▸ WHAT TO DO
In the records below, please retype word for word every line from the one containing "Image resolution: width=633" through the final one, both included, and nothing else.

▸ DATA EXCERPTS
#####
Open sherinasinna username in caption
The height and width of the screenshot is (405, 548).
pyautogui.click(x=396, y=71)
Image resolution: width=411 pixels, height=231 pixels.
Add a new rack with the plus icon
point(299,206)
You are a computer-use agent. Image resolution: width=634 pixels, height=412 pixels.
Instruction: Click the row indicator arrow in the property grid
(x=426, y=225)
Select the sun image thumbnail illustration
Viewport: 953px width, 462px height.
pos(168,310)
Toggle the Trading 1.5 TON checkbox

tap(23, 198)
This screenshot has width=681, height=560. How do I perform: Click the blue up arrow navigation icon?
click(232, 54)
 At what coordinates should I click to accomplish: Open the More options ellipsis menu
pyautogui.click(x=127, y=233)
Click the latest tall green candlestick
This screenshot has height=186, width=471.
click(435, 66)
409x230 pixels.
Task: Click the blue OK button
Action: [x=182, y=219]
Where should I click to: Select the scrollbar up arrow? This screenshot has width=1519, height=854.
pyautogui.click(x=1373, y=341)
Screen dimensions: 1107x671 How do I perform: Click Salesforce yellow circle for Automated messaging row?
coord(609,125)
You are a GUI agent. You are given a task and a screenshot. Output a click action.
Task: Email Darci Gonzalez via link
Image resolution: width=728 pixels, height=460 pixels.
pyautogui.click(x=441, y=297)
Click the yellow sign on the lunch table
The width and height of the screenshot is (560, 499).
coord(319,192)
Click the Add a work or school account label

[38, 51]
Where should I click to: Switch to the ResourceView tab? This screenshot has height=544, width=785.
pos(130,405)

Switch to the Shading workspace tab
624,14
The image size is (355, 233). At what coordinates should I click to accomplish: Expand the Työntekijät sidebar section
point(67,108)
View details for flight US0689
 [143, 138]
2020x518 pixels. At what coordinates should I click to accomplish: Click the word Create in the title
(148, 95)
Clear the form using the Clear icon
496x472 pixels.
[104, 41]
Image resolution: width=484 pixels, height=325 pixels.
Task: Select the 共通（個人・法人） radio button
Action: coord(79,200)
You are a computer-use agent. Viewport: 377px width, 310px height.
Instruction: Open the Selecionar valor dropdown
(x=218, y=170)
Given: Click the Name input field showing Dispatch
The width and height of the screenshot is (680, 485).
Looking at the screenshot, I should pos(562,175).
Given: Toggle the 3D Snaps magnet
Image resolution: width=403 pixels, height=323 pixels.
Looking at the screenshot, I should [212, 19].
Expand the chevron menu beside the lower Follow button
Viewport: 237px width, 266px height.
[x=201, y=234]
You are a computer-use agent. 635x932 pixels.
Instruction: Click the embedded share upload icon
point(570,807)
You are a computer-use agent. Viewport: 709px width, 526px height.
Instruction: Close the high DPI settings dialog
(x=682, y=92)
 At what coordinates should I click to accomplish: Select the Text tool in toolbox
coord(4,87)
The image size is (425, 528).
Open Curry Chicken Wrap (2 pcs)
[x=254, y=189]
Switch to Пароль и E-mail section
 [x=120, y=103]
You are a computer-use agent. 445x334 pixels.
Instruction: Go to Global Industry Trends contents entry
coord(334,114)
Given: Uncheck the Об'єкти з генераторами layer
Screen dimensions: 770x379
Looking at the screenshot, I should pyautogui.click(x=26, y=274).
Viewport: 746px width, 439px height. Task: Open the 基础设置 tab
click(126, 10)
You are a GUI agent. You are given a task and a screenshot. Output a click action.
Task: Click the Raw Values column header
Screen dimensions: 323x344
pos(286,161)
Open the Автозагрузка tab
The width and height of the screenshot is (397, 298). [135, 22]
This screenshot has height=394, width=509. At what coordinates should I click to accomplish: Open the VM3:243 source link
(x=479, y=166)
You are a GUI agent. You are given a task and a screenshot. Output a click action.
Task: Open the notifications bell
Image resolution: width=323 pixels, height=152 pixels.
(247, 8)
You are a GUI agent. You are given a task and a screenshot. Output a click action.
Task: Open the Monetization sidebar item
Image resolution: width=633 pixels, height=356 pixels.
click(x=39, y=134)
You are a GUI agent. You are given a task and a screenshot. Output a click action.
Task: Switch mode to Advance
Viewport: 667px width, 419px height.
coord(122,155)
#####
▸ RESPONSE AREA
Image resolution: width=633 pixels, height=356 pixels.
click(x=39, y=134)
You are a GUI agent. You are given a task and a screenshot. Output a click action.
Task: Switch mode to Advance
Viewport: 667px width, 419px height.
coord(122,155)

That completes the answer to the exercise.